Crypto wallet malware is widespread, SSH and AWS key theft is a regular and successful target of Python module malware, etc.
https://news.ycombinator.com/item?id=44791058 is the most recent post (yesterday) I can find, suggesting 200,000 impacted in a single malware instance. On average there are hundreds to thousands a year, but I don’t know their theft volume.
How many need to be impacted before the interests of user security should be given precedence over the interests of user liberties? Is there a hard line amount or is it fuzzy? Is it in the thousands, millions, or billions?
You’re definitely asking an excellent line of questioning, in my view. IS all of this Passkeys crap worth it? Will it make a significant and meaningful difference? That has to be a set of questions that the W3C has presumably studied, and if you’re lacking for sources to begin research, I would check their drafts and discussions first.
I’m not the right person to look for studies pro/con to your viewpoint, though: this topic, as with most social morality topics, is essentially academic to me — which is one of the great joys of being asocial, as I love that academia, but also means that I can’t construct a working theory of mind to support someone else’s viewpoint, pro or con, without it being uncanny valley broken and weird. I see a lot of people upset about this topic and it’s transparent enough for me to lay it out plainly, and I care about people en masse and I want to see these discussions progress beyond “this sucks” reflexive disregard and towards - for examples - “is there any better way technically”, “what led to the sacrifice of liberty deemed acceptable”, and “is it appropriate to be so cynical about human beings when they’re their own biggest enemy”.
1: Replace passwords with classic public key auth. The benefits of that are uncontroversial and the tech has been successfully in use for decades (e.g. with SSH keys).
2: Lock away the private key in a HSM and introduce some complicated set of rules and protocols to ensure that no one, not even the user, ever gets to see it.
Seems to me, most of the security benefit comes from the first part (no confidential data is sent, no password guessing, etc) while most of the problems come with the second part.

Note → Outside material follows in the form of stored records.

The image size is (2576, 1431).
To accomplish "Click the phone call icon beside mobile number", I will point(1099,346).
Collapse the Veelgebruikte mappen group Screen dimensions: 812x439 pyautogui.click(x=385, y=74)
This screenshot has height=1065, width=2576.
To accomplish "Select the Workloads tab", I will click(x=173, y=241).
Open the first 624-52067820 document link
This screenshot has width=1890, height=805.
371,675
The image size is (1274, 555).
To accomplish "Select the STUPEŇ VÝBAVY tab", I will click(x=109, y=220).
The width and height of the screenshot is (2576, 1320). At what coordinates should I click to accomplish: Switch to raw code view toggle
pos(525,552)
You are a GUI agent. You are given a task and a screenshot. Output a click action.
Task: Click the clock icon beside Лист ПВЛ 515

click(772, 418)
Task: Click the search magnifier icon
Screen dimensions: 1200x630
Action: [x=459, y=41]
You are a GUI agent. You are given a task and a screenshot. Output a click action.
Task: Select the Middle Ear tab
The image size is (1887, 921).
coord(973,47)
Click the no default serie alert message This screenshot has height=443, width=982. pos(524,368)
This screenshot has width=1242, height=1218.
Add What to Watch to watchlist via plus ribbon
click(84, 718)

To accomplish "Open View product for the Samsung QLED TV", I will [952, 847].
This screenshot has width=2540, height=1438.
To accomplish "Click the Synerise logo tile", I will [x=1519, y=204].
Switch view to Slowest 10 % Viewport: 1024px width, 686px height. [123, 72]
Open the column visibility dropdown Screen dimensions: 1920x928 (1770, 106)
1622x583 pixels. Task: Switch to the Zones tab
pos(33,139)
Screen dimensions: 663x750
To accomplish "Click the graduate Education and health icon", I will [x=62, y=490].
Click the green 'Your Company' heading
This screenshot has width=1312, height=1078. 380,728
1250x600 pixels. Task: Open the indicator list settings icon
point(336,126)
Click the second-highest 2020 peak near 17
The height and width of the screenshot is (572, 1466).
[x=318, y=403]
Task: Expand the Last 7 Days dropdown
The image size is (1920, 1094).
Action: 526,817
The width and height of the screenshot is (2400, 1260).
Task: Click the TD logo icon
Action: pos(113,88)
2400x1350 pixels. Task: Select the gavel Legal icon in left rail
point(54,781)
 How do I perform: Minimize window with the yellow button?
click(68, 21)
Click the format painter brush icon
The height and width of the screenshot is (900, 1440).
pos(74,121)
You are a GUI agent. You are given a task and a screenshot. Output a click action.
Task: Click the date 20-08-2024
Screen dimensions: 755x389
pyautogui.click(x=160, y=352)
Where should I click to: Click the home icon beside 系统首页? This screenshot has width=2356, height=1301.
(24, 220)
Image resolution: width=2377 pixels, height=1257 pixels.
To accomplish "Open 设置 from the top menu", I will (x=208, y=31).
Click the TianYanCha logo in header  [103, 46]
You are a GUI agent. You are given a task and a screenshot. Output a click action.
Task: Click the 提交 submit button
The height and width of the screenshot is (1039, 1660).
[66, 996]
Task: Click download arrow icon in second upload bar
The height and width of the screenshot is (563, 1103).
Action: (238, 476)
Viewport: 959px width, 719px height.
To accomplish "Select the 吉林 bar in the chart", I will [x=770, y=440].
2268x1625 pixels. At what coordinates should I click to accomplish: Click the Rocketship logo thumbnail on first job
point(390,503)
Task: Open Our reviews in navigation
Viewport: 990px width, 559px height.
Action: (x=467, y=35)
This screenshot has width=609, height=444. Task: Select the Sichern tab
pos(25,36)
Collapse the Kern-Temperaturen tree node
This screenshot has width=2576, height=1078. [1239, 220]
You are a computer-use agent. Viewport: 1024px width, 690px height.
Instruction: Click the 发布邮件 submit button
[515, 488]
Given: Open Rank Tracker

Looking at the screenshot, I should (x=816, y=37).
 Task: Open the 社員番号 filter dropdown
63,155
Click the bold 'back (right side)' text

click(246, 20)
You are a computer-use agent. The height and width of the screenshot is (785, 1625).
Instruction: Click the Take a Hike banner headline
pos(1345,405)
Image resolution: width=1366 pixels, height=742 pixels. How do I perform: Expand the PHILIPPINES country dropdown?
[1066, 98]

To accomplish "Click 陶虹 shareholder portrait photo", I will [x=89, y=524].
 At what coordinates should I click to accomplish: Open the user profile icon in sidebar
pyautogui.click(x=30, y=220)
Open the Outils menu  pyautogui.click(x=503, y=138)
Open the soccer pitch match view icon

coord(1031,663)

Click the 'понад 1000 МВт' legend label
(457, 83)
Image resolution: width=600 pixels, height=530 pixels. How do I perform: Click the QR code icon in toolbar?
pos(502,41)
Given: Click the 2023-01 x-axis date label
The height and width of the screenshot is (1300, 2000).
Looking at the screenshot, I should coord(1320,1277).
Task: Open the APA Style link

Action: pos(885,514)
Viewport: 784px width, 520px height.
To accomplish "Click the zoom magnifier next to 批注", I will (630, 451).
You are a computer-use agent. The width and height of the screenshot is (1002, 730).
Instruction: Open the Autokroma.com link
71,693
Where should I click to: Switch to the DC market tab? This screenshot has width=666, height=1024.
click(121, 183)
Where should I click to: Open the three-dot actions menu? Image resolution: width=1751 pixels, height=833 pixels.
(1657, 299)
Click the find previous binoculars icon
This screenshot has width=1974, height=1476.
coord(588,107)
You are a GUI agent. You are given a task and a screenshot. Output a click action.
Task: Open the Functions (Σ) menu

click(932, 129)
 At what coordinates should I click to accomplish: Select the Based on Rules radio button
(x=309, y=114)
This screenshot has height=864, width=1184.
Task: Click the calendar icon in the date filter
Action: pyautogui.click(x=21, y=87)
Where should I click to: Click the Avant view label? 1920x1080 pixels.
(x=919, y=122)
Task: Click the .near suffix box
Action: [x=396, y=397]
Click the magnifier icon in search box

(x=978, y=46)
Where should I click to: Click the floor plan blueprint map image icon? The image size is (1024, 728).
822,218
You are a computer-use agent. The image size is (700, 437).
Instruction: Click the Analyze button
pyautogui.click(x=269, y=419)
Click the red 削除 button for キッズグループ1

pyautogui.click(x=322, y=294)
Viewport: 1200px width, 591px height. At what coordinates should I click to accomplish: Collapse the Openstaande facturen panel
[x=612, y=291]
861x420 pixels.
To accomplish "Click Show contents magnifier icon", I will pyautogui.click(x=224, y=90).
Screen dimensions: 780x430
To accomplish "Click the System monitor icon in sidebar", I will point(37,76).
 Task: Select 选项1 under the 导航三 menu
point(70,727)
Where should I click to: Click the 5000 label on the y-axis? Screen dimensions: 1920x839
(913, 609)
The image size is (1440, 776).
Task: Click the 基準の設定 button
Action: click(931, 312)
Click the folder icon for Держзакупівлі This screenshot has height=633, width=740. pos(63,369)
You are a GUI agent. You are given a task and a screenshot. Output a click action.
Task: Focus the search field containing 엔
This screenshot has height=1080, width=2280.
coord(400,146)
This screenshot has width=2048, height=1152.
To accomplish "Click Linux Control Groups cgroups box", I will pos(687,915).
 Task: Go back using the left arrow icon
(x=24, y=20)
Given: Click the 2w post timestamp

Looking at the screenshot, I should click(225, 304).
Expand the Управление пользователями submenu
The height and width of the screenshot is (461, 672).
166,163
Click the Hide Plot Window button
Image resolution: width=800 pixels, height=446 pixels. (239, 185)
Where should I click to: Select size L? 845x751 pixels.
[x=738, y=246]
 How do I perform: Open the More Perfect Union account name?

So why not unbundle the two parts and add public-key crypto to the web that allows the user to store their private key themselves?
Again, this is how it's done for SSH for decades, and so far I haven't heard of any large-scale SSH phishing campaigns, even though there would be enough attractive targets.
The one benefit that's advertised everywhere is "bullet proof phishing protection", because each key is tied to a domain and the HSM can refuse to sign anything with the key that's not from this domain.
But you could implement an 80% version of that with accessible private keys as well: Just add the domain (or a hash of the domain's TLS cert) to the key's metadata and have the browser refuse to use the key if it doesn't match. A user could spend some effort and change the metadata, but the bar is MUCH higher than just typing in your password somewhere.
A phisher could also try and make the user run some tool that automatically switches the metadata (or just sends off the key directly). But at that point, the phisher would be forced to trip some classic red flags like getting the user to download a tool. Also, if the user did install the tool, they'd have a huge problem even with HSM keys: The tool couldn't access the keys directly, but it could impersonate the user and use the keys.
So I don't see why we have to go from plain passwords to "opaque walled garden" with no step in between.